<<<<
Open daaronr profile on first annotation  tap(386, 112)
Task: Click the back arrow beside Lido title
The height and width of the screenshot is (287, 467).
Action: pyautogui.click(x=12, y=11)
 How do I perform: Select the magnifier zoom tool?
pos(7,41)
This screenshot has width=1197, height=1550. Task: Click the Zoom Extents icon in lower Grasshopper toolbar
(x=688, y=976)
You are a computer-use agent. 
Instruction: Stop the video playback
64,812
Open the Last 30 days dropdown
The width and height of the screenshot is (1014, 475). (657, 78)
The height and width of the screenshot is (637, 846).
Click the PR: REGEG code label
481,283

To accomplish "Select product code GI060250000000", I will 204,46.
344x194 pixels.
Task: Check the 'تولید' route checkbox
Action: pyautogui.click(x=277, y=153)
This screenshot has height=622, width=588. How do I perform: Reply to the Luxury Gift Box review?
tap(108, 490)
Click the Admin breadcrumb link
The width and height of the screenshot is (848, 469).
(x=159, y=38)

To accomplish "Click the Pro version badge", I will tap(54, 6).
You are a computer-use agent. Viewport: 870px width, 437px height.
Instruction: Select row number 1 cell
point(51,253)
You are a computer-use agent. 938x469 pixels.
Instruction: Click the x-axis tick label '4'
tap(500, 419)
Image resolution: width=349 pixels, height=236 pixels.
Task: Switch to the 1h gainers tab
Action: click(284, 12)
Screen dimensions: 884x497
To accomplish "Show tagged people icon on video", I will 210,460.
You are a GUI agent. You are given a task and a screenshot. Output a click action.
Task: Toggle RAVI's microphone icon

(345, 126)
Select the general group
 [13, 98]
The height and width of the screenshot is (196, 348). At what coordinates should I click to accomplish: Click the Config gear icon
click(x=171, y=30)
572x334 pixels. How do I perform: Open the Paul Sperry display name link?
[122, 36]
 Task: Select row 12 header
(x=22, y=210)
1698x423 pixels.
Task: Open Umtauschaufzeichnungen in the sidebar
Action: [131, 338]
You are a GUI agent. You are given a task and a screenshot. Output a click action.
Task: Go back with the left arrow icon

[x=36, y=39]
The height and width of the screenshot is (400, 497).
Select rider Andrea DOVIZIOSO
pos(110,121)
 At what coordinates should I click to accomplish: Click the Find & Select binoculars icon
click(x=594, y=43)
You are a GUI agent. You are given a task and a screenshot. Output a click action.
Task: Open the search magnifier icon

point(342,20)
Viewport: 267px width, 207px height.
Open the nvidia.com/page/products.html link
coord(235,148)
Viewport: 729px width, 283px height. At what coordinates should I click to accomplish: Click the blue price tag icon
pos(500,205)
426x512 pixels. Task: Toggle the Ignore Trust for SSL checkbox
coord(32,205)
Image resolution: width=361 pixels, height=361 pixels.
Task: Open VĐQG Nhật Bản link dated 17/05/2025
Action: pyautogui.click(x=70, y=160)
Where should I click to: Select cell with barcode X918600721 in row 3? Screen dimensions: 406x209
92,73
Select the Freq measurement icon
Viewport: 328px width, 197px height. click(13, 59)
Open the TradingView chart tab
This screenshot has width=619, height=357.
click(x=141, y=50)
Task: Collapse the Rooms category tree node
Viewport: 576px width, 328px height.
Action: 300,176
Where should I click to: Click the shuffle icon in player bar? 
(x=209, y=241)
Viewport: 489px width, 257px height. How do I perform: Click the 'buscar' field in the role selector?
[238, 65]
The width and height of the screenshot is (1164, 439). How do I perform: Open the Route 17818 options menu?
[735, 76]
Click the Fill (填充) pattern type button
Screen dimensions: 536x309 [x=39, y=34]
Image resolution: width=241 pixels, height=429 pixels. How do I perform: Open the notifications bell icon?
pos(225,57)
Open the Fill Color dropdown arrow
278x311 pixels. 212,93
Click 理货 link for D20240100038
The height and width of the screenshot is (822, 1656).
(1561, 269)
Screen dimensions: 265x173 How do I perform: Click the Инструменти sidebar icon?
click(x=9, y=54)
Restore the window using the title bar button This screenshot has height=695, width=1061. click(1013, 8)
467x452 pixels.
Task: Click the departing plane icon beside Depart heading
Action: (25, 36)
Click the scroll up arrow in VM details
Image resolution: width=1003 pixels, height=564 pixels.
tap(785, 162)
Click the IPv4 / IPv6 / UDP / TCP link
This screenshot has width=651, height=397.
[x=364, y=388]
>>>>
# [TASK OBJECTIVE]
The records above are to be transcribed exactly and completely.

# [TASK ANSWER]
Open daaronr profile on first annotation  tap(386, 112)
Task: Click the back arrow beside Lido title
The height and width of the screenshot is (287, 467).
Action: pyautogui.click(x=12, y=11)
 How do I perform: Select the magnifier zoom tool?
pos(7,41)
This screenshot has width=1197, height=1550. Task: Click the Zoom Extents icon in lower Grasshopper toolbar
(x=688, y=976)
You are a computer-use agent. 
Instruction: Stop the video playback
64,812
Open the Last 30 days dropdown
The width and height of the screenshot is (1014, 475). (657, 78)
The height and width of the screenshot is (637, 846).
Click the PR: REGEG code label
481,283

To accomplish "Select product code GI060250000000", I will 204,46.
344x194 pixels.
Task: Check the 'تولید' route checkbox
Action: pyautogui.click(x=277, y=153)
This screenshot has height=622, width=588. How do I perform: Reply to the Luxury Gift Box review?
tap(108, 490)
Click the Admin breadcrumb link
The width and height of the screenshot is (848, 469).
(x=159, y=38)

To accomplish "Click the Pro version badge", I will tap(54, 6).
You are a computer-use agent. Viewport: 870px width, 437px height.
Instruction: Select row number 1 cell
point(51,253)
You are a computer-use agent. 938x469 pixels.
Instruction: Click the x-axis tick label '4'
tap(500, 419)
Image resolution: width=349 pixels, height=236 pixels.
Task: Switch to the 1h gainers tab
Action: click(284, 12)
Screen dimensions: 884x497
To accomplish "Show tagged people icon on video", I will 210,460.
You are a GUI agent. You are given a task and a screenshot. Output a click action.
Task: Toggle RAVI's microphone icon

(345, 126)
Select the general group
 [13, 98]
The height and width of the screenshot is (196, 348). At what coordinates should I click to accomplish: Click the Config gear icon
click(x=171, y=30)
572x334 pixels. How do I perform: Open the Paul Sperry display name link?
[122, 36]
 Task: Select row 12 header
(x=22, y=210)
1698x423 pixels.
Task: Open Umtauschaufzeichnungen in the sidebar
Action: [131, 338]
You are a GUI agent. You are given a task and a screenshot. Output a click action.
Task: Go back with the left arrow icon

[x=36, y=39]
The height and width of the screenshot is (400, 497).
Select rider Andrea DOVIZIOSO
pos(110,121)
 At what coordinates should I click to accomplish: Click the Find & Select binoculars icon
click(x=594, y=43)
You are a GUI agent. You are given a task and a screenshot. Output a click action.
Task: Open the search magnifier icon

point(342,20)
Viewport: 267px width, 207px height.
Open the nvidia.com/page/products.html link
coord(235,148)
Viewport: 729px width, 283px height. At what coordinates should I click to accomplish: Click the blue price tag icon
pos(500,205)
426x512 pixels. Task: Toggle the Ignore Trust for SSL checkbox
coord(32,205)
Image resolution: width=361 pixels, height=361 pixels.
Task: Open VĐQG Nhật Bản link dated 17/05/2025
Action: pyautogui.click(x=70, y=160)
Where should I click to: Select cell with barcode X918600721 in row 3? Screen dimensions: 406x209
92,73
Select the Freq measurement icon
Viewport: 328px width, 197px height. click(13, 59)
Open the TradingView chart tab
This screenshot has width=619, height=357.
click(x=141, y=50)
Task: Collapse the Rooms category tree node
Viewport: 576px width, 328px height.
Action: 300,176
Where should I click to: Click the shuffle icon in player bar? 
(x=209, y=241)
Viewport: 489px width, 257px height. How do I perform: Click the 'buscar' field in the role selector?
[238, 65]
The width and height of the screenshot is (1164, 439). How do I perform: Open the Route 17818 options menu?
[735, 76]
Click the Fill (填充) pattern type button
Screen dimensions: 536x309 [x=39, y=34]
Image resolution: width=241 pixels, height=429 pixels. How do I perform: Open the notifications bell icon?
pos(225,57)
Open the Fill Color dropdown arrow
278x311 pixels. 212,93
Click 理货 link for D20240100038
The height and width of the screenshot is (822, 1656).
(1561, 269)
Screen dimensions: 265x173 How do I perform: Click the Инструменти sidebar icon?
click(x=9, y=54)
Restore the window using the title bar button This screenshot has height=695, width=1061. click(1013, 8)
467x452 pixels.
Task: Click the departing plane icon beside Depart heading
Action: (25, 36)
Click the scroll up arrow in VM details
Image resolution: width=1003 pixels, height=564 pixels.
tap(785, 162)
Click the IPv4 / IPv6 / UDP / TCP link
This screenshot has width=651, height=397.
[x=364, y=388]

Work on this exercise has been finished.